Vivian was one of my best friends. She was one of the most important people in my life. I have always struggled with self image and had labeled myself worthless and unloved a majority of my life. In that struggle there have been very few people to speak life over me and I actually believe them.. Vivian was one of them. Vivian was one of my biggest supporters and biggest fan. So does God not want those things for me? Does he not want me to feel loved or to have that security?

My Aunt Rhonda has always seen something in me that at times I haven’t even been able to see in myself. She has always said “that girl is going to do something”, “she’s going places”, “God has a plan for her life”, “she’s got big things in her future”. If there has ever been anyone who has wanted “more” for me or to do “more” for me, it was her. So, I’m sorry but I just don’t understand why God would take them from me. I look at their lives and their significance and importance and wonder further why God would allow two AMAZING people to go when there are murders, rapists, thieves, etc. still here.

So, here I am. Completely and utterly broken. Confused and angry. Hurting. Then God says to me, “attraversiamo”. Let’s cross over. I’ve been trying to do it alone. A friend of mine was recently at a conference and at this conference the speaker tells her that no one can heal our hearts except the one who created them. I can’t heal my heart. The things I do to try to fill the void won’t heal my heart. My friends can’t heal my heart. But God, the creator, he can. He wants to. But he can’t heal what I don’t allow him to. So here I am God, no longer holding on to my pain and my grief. I give it to you. Attraversiamo God, let’s cross over.

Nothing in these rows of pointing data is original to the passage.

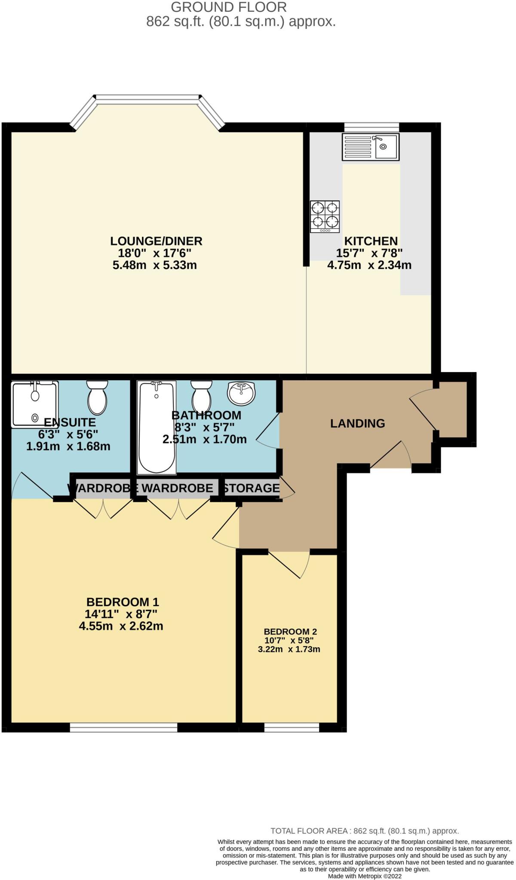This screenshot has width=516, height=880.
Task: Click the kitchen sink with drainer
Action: tap(370, 147)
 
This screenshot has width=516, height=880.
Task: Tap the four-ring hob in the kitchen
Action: tap(325, 217)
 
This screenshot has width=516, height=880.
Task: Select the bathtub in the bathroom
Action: tap(157, 428)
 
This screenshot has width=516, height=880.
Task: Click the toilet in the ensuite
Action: tap(97, 397)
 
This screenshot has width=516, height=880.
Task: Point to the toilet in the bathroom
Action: tap(201, 397)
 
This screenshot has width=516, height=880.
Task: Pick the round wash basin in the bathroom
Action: tap(241, 393)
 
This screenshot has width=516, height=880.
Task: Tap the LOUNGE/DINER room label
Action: tap(156, 241)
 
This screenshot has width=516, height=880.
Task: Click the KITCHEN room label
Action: tap(371, 241)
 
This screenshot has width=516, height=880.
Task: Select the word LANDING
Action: tap(357, 424)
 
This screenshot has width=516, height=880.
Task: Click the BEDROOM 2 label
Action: tap(290, 632)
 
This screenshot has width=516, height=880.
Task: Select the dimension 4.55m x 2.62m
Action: tap(121, 626)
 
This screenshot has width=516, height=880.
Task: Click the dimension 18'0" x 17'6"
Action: tap(154, 253)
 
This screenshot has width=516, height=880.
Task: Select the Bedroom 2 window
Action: tap(292, 727)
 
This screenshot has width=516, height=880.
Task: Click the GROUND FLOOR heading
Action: tap(229, 7)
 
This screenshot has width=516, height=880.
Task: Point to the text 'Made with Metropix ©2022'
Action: tap(365, 876)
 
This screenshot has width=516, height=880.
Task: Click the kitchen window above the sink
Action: tap(372, 127)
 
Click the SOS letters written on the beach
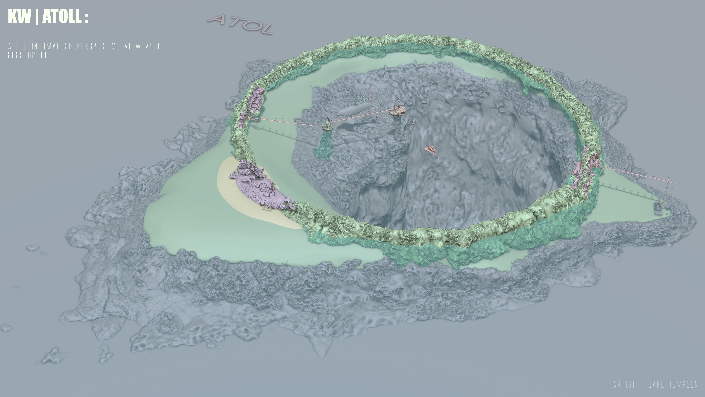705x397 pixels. (x=264, y=189)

This isn’t the first, nor will it be the last time God says to me “attraversiamo”.

I believe God has and is also saying;
Let’s cross over boarders.
Let’s cross over language barriers.
Let’s cross over fear.
Let’s cross over self doubt.
Let’s cross over anxiety.
Let’s cross over judgement.
Let’s cross over stereotypes.

The list could go on and on.

I challenge you to find what it is God wants to help you cross over in your life. This is where I am at in my life. As I prepare to leave for training camp, I know he has huge things in store for me. Things that will push me, mold me, and challenge me. It will be hard and painful, but I know that it is all part of The Potter’s mending process. I ask that you pray for me as I take on this challenge because it will not be easy. I will be praying for y’all as well, that God will reveal what he wants to cross over with you. Remember, God is always right there saying “attraversiamo”, you don’t ever have to do it alone.